**Texte de l'exercice:**
--------------------------------------------------

Sénégal: Malfrats financiers d'hier et malfrats financiers d'aujourd'hui

Plusieurs milliers de personnes ont répondu à l'appel de la principale coalition de l'opposition, le 8 juin à Dakar. (Photo d'archives)
30 Décembre 2022
opinion

La délinquance financière sur fonds publics existe partout dans le monde. D'un pays à l'autre, ce qui fait la différence, c'est la fréquence du phénomène, son ampleur, l'impunité et les sanctions.

Dans un petit pays aux maigres ressources financières, abonné à l'endettement extérieur, aspirant au développement économique et social, le détournement de l'argent public est un fléau presque aussi dévastateur que certaines catastrophes naturelles. L'histoire du Sénégal depuis 1960 englobe l'histoire de la délinquance financière dont il est fait ici une brève présentation. Les historiens devraient s'y pencher de façon plus étendue.

La sagesse africaine dans son expression en langue wolof dit que le lièvre a beau vous rebuter, vous ne pouvez pas ne pas reconnaître qu'il a de longues oreilles et qu'il court vite.

Ne pas avoir été du bord de Senghor et de son régime n'exclut pas de revenir en toute objectivité sur la manière dont la délinquance à col blanc était traitée de son temps. Le seul journal quotidien de l'époque Le Soleil ne donne pas certaines informations comme les décisions de justice qu'on ne trouve que dans le Journal officiel. On y apprend que le président Senghor a eu à saisir la justice sur quelques cas de malversations financières. Retenons-en trois, sans par miséricorde, citer les noms des coupables.

--------------------------------------------------

[Entrées de données enregistrées]
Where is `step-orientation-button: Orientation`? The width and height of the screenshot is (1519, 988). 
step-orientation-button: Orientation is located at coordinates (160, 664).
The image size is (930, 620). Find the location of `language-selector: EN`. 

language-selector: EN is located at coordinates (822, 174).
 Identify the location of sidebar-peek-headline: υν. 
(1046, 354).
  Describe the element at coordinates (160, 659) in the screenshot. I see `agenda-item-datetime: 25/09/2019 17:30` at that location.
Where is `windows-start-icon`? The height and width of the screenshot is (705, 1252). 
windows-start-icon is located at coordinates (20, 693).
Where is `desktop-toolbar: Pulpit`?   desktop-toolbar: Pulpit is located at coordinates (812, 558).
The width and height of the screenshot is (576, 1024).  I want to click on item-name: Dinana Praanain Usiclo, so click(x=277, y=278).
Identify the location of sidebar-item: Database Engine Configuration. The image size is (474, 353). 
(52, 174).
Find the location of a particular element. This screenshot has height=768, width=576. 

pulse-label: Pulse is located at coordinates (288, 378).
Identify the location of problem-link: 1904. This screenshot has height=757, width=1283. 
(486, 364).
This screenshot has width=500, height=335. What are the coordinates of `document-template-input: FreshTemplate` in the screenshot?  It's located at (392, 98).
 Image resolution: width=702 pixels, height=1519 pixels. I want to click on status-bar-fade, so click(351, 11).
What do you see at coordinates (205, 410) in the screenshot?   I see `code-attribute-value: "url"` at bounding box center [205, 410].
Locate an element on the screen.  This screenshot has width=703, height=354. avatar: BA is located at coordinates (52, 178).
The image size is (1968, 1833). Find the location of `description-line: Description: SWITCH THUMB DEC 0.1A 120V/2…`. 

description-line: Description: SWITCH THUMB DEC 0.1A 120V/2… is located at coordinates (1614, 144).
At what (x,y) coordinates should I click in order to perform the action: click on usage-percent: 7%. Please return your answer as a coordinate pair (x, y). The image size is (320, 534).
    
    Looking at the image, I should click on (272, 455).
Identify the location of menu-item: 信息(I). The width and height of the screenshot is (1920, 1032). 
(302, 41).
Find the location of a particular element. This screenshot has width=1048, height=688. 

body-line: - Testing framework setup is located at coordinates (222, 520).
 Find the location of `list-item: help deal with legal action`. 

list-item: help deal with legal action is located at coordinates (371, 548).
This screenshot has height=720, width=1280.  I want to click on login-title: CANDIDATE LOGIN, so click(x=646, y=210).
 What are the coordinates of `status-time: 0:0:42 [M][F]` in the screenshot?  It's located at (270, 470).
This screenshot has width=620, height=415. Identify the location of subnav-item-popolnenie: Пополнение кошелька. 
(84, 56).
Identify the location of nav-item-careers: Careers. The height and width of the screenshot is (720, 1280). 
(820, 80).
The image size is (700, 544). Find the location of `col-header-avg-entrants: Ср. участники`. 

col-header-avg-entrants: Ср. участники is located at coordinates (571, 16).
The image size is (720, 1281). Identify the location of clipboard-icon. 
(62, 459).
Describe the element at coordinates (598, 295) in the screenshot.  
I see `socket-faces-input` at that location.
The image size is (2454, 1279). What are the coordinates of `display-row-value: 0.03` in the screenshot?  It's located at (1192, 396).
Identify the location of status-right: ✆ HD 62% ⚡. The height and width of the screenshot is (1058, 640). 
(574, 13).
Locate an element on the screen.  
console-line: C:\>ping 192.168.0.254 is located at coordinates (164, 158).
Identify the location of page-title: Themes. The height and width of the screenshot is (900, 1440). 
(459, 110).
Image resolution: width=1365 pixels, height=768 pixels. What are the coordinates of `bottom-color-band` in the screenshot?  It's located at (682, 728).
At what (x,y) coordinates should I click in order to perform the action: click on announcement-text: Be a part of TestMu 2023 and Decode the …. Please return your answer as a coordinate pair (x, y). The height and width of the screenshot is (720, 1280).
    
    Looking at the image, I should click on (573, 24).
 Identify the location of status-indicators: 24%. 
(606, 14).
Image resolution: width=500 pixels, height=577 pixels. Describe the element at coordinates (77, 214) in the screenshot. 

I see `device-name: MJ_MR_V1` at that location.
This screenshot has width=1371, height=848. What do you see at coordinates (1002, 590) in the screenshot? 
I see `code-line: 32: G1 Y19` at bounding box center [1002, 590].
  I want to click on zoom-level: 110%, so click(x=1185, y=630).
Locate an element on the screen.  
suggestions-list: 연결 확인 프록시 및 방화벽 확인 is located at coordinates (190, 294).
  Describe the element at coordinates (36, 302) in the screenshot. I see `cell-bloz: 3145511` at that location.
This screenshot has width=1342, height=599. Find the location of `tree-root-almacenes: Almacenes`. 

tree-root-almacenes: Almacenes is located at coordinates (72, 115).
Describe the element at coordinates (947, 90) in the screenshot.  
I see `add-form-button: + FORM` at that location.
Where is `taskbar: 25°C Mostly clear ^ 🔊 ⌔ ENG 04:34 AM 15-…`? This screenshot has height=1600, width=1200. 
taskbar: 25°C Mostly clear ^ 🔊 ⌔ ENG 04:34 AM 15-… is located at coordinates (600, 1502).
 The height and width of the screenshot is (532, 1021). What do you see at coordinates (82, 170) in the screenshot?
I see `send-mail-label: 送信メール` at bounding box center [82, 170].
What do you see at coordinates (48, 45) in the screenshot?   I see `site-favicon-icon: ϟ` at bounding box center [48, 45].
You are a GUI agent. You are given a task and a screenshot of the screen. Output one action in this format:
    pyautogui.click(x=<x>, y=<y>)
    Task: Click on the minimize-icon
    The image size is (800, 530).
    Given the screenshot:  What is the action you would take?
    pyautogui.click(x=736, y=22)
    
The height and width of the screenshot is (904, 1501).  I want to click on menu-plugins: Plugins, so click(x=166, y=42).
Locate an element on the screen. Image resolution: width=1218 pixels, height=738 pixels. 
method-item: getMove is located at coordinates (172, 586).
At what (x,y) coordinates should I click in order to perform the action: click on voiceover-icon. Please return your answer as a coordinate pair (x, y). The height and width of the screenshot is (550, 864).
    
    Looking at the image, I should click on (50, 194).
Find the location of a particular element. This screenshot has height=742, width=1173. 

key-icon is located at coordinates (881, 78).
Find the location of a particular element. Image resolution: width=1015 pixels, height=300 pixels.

--------------------------------------------------

**Consignes de l'exercice:**
(1) Recopiez sans rien changer le passage du texte sur la délinquance financière qui commence aux mots « Plusieurs milliers de » et se termine après les mots « façon plus étendue. ».
(2) Relevez toutes les lignes qui contiennent la chaîne « windows », en tenant compte des majuscules et des minuscules.
Le texte sur la délinquance financière et les lignes n'ont aucun lien entre eux.

**Réponses par consigne:**
(1)
Plusieurs milliers de personnes ont répondu à l'appel de la principale coalition de l'opposition, le 8 juin à Dakar. (Photo d'archives)
30 Décembre 2022
opinion

La délinquance financière sur fonds publics existe partout dans le monde. D'un pays à l'autre, ce qui fait la différence, c'est la fréquence du phénomène, son ampleur, l'impunité et les sanctions.

Dans un petit pays aux maigres ressources financières, abonné à l'endettement extérieur, aspirant au développement économique et social, le détournement de l'argent public est un fléau presque aussi dévastateur que certaines catastrophes naturelles. L'histoire du Sénégal depuis 1960 englobe l'histoire de la délinquance financière dont il est fait ici une brève présentation. Les historiens devraient s'y pencher de façon plus étendue.

(2)
Where is `windows-start-icon`? The height and width of the screenshot is (705, 1252). 
windows-start-icon is located at coordinates (20, 693).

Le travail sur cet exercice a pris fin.